> Task
Copy nothing but the lines from the one containing "This screenshot has width=607, height=1080." through the last line of the records, repeated exactly and without pictures.

> Data supplied

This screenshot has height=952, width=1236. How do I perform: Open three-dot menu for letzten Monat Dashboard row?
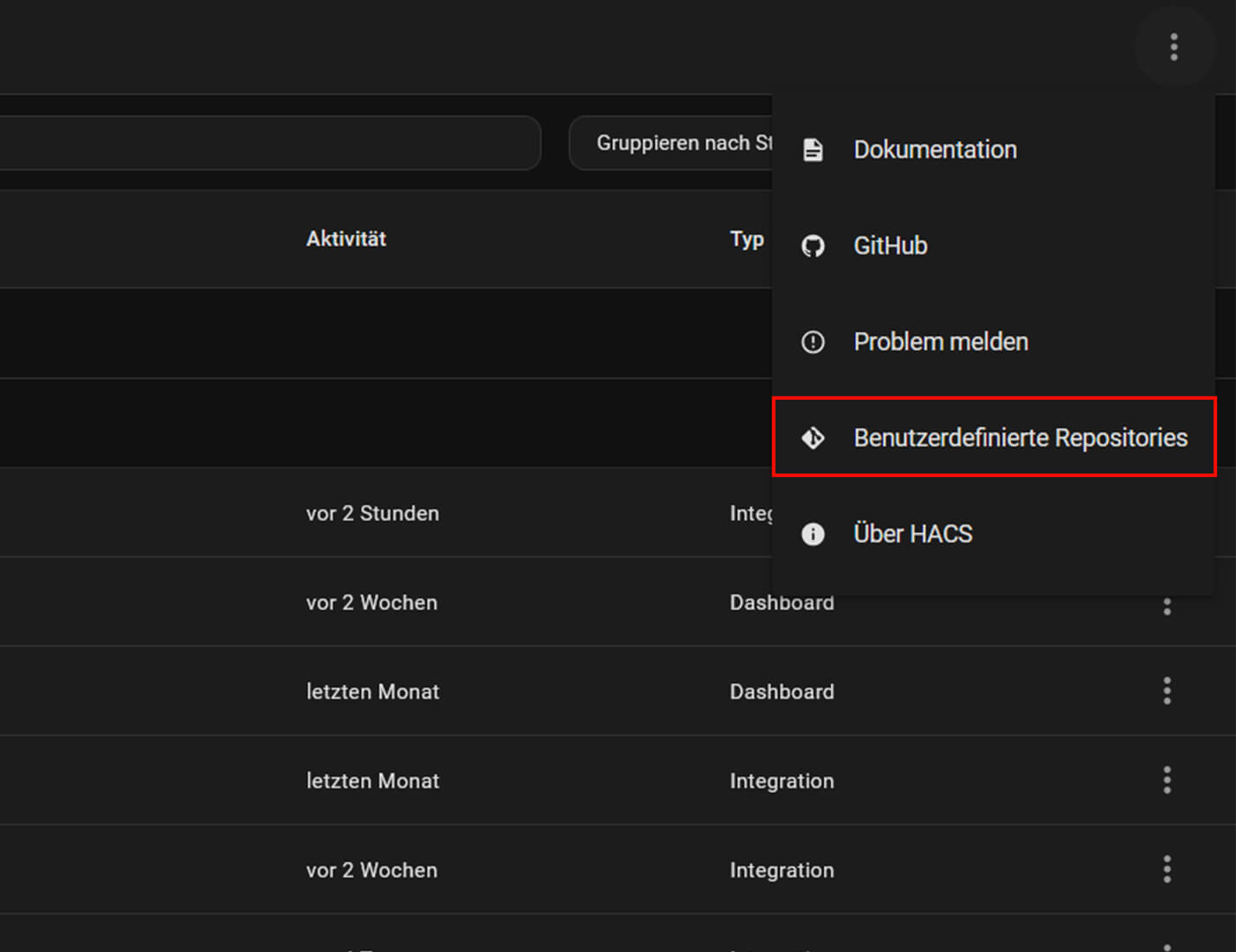coord(1167,691)
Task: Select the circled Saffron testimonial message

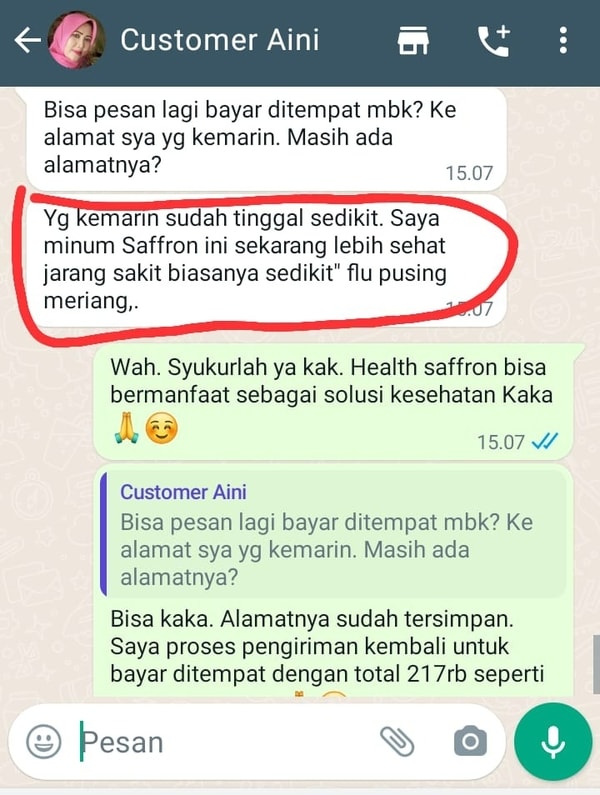Action: 266,260
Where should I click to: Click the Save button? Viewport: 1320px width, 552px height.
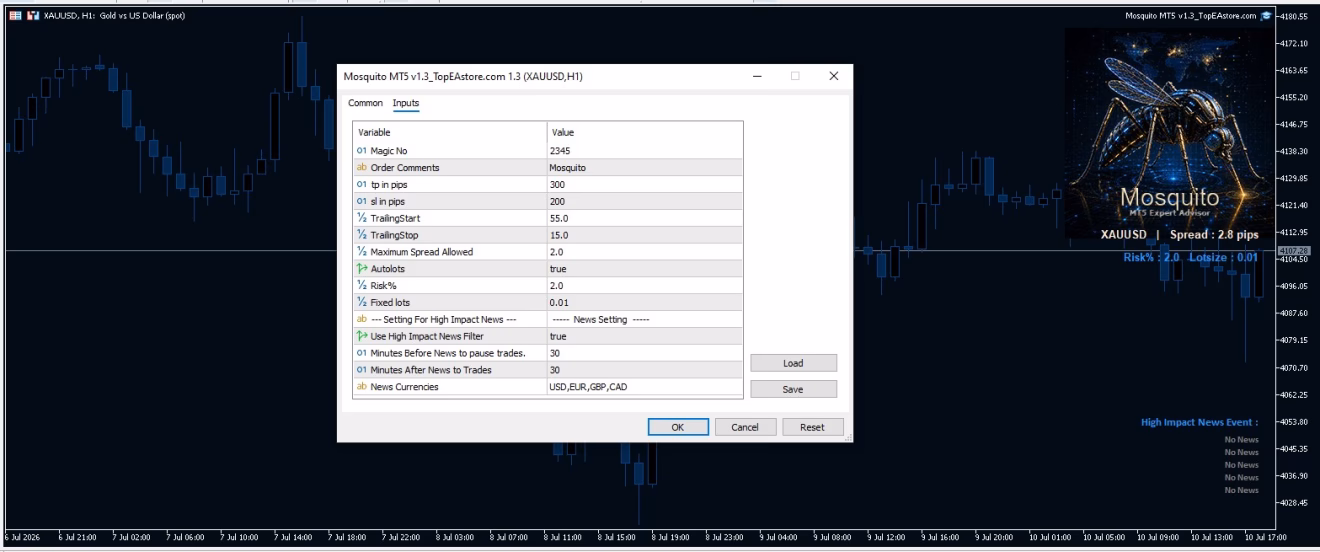point(793,390)
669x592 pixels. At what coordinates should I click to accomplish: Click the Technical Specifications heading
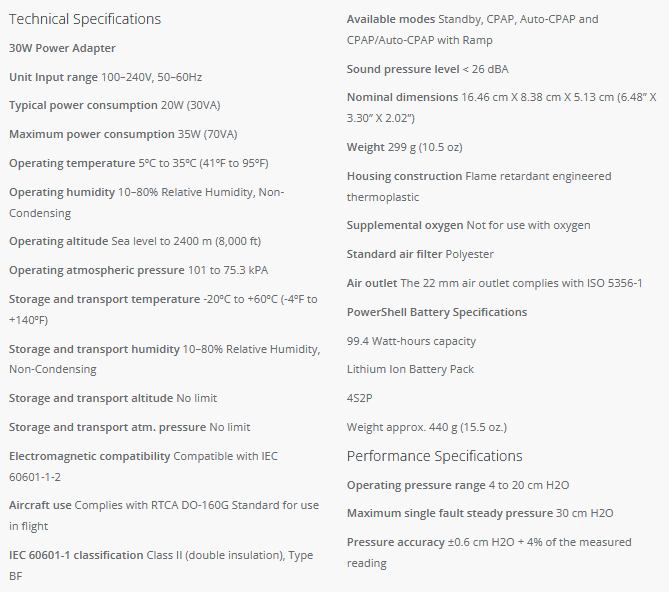pos(85,19)
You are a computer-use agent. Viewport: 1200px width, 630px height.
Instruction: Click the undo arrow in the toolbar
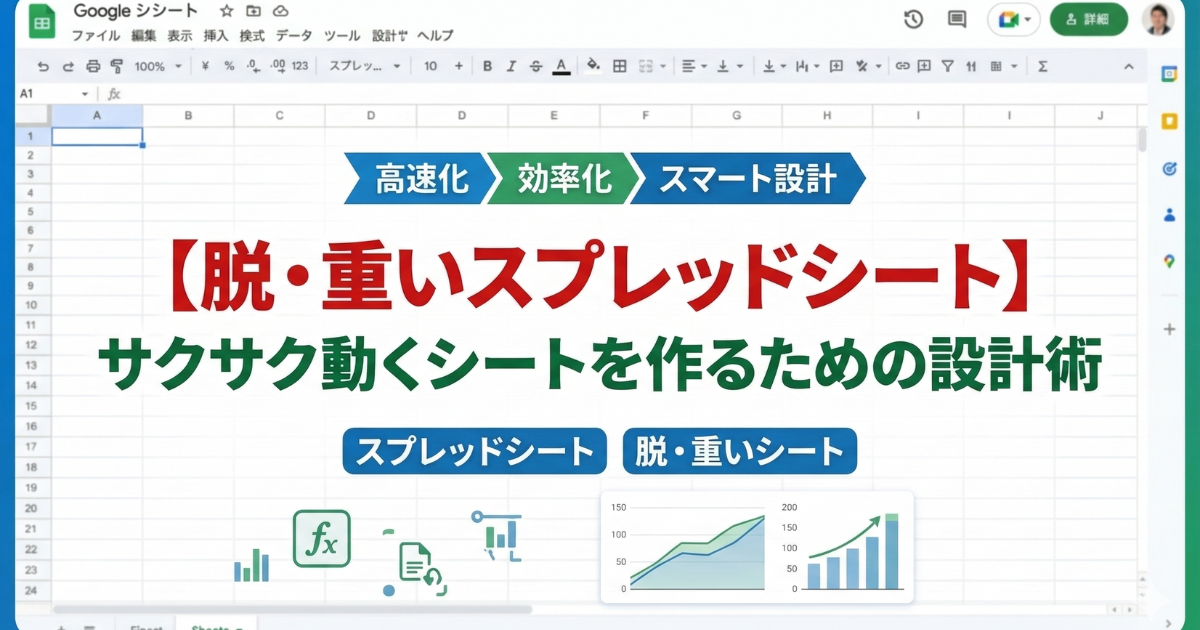coord(43,66)
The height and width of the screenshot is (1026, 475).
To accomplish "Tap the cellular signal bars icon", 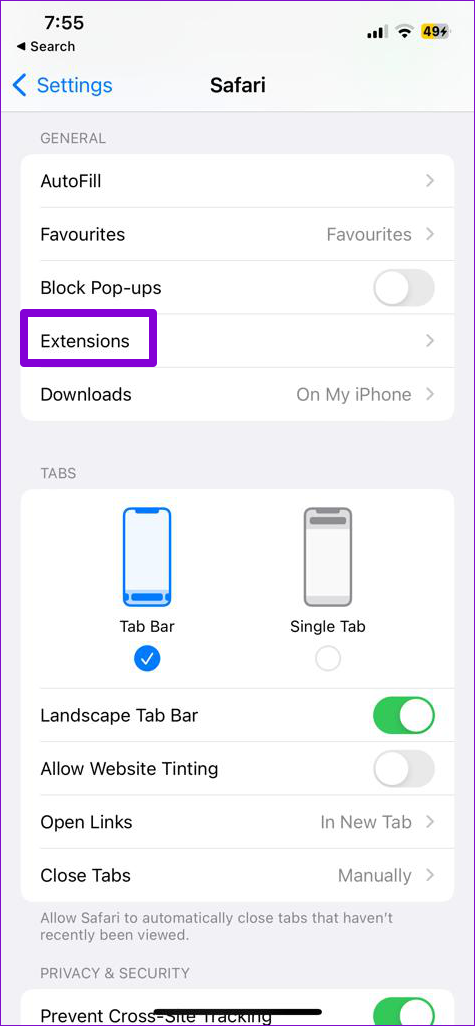I will [375, 32].
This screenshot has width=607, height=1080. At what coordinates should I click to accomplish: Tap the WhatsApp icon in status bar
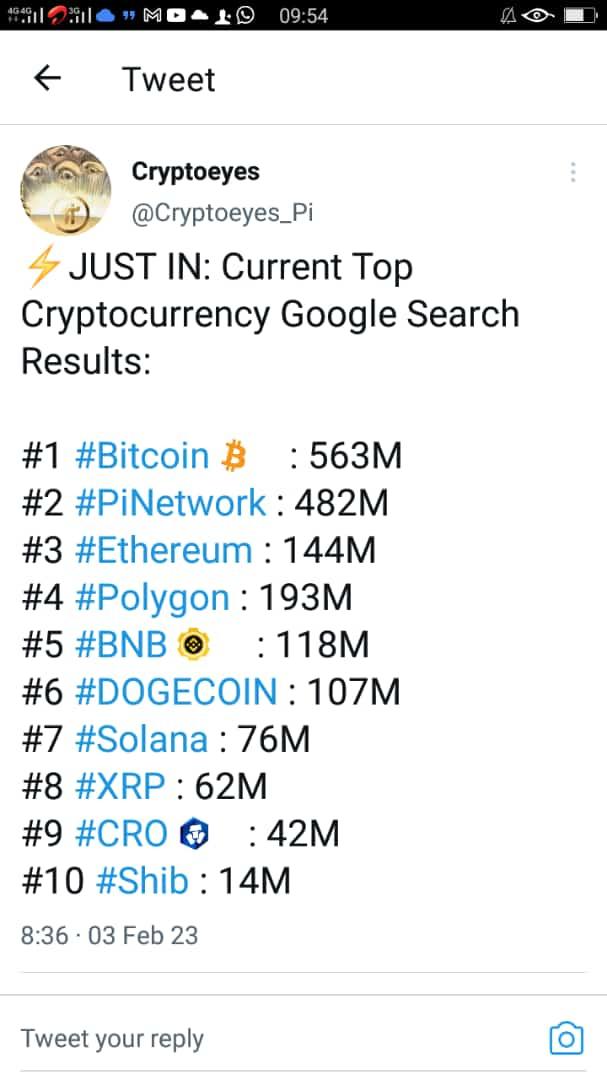(x=243, y=15)
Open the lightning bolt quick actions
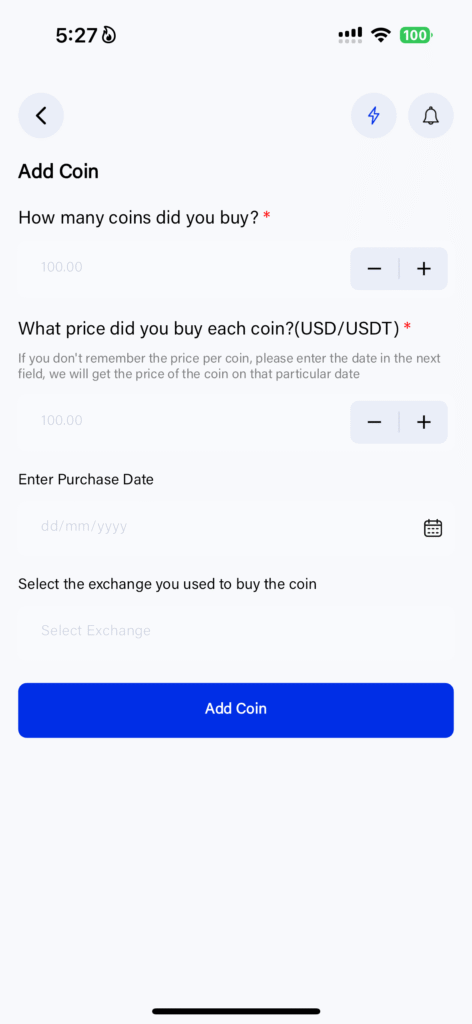Image resolution: width=472 pixels, height=1024 pixels. tap(373, 116)
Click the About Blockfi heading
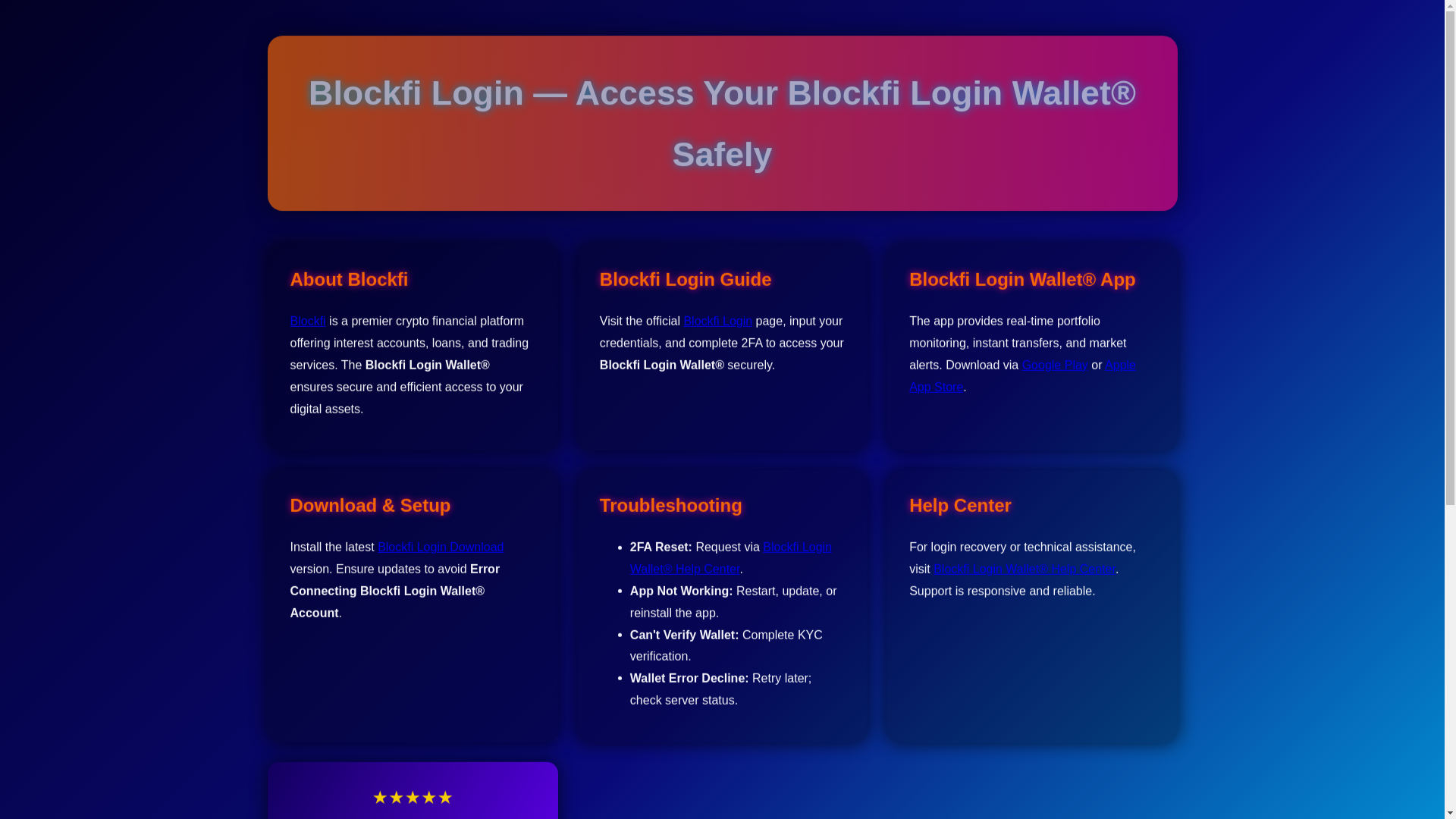 (x=349, y=279)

> Output for this task
This screenshot has width=607, height=1080. At what coordinates should I click to accomplish: Tap the WhatsApp icon in status bar
(x=243, y=15)
Open the lightning bolt quick actions
Image resolution: width=472 pixels, height=1024 pixels. tap(373, 116)
Click the About Blockfi heading
 (x=349, y=279)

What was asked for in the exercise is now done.